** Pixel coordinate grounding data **
※ ※ ※

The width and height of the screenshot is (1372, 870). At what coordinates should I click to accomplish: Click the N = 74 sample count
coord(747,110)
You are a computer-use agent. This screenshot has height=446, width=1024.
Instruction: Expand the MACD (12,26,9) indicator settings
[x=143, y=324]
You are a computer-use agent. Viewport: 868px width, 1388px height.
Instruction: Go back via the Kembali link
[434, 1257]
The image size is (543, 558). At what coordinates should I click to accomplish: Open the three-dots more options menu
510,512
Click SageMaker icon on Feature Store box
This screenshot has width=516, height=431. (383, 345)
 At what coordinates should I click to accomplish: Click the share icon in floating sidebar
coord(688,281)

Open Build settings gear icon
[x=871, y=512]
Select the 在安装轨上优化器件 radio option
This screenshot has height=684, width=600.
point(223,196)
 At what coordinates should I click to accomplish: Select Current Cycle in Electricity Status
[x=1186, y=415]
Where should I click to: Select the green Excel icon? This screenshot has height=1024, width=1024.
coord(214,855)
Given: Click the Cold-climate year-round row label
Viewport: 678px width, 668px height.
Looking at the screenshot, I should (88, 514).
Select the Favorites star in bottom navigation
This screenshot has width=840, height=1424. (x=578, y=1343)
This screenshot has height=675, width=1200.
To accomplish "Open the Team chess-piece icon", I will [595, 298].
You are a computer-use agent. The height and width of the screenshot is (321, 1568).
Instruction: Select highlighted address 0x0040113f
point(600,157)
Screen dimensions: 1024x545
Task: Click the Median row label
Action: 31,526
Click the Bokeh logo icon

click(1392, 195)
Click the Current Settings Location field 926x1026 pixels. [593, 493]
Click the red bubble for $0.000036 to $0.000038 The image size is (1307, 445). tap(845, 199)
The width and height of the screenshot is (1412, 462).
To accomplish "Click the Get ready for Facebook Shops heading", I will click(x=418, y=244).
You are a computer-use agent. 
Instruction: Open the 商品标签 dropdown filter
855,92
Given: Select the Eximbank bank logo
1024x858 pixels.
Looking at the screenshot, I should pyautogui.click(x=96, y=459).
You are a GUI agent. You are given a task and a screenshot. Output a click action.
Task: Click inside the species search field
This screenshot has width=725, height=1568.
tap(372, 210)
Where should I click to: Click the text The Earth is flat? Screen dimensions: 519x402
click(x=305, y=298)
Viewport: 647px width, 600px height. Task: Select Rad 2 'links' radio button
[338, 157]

※ ※ ※

** Exercise **
In this exercise, reproduce each line above exactly.

** Response to the exercise **
The width and height of the screenshot is (1372, 870). At what coordinates should I click to accomplish: Click the N = 74 sample count
coord(747,110)
You are a computer-use agent. This screenshot has height=446, width=1024.
Instruction: Expand the MACD (12,26,9) indicator settings
[x=143, y=324]
You are a computer-use agent. Viewport: 868px width, 1388px height.
Instruction: Go back via the Kembali link
[434, 1257]
The image size is (543, 558). At what coordinates should I click to accomplish: Open the three-dots more options menu
510,512
Click SageMaker icon on Feature Store box
This screenshot has width=516, height=431. (383, 345)
 At what coordinates should I click to accomplish: Click the share icon in floating sidebar
coord(688,281)

Open Build settings gear icon
[x=871, y=512]
Select the 在安装轨上优化器件 radio option
This screenshot has height=684, width=600.
point(223,196)
 At what coordinates should I click to accomplish: Select Current Cycle in Electricity Status
[x=1186, y=415]
Where should I click to: Select the green Excel icon? This screenshot has height=1024, width=1024.
coord(214,855)
Given: Click the Cold-climate year-round row label
Viewport: 678px width, 668px height.
Looking at the screenshot, I should (88, 514).
Select the Favorites star in bottom navigation
This screenshot has width=840, height=1424. (x=578, y=1343)
This screenshot has height=675, width=1200.
To accomplish "Open the Team chess-piece icon", I will [595, 298].
You are a computer-use agent. The height and width of the screenshot is (321, 1568).
Instruction: Select highlighted address 0x0040113f
point(600,157)
Screen dimensions: 1024x545
Task: Click the Median row label
Action: 31,526
Click the Bokeh logo icon

click(1392, 195)
Click the Current Settings Location field 926x1026 pixels. [593, 493]
Click the red bubble for $0.000036 to $0.000038 The image size is (1307, 445). tap(845, 199)
The width and height of the screenshot is (1412, 462).
To accomplish "Click the Get ready for Facebook Shops heading", I will click(x=418, y=244).
You are a computer-use agent. 
Instruction: Open the 商品标签 dropdown filter
855,92
Given: Select the Eximbank bank logo
1024x858 pixels.
Looking at the screenshot, I should pyautogui.click(x=96, y=459).
You are a GUI agent. You are given a task and a screenshot. Output a click action.
Task: Click inside the species search field
This screenshot has width=725, height=1568.
tap(372, 210)
Where should I click to: Click the text The Earth is flat? Screen dimensions: 519x402
click(x=305, y=298)
Viewport: 647px width, 600px height. Task: Select Rad 2 'links' radio button
[338, 157]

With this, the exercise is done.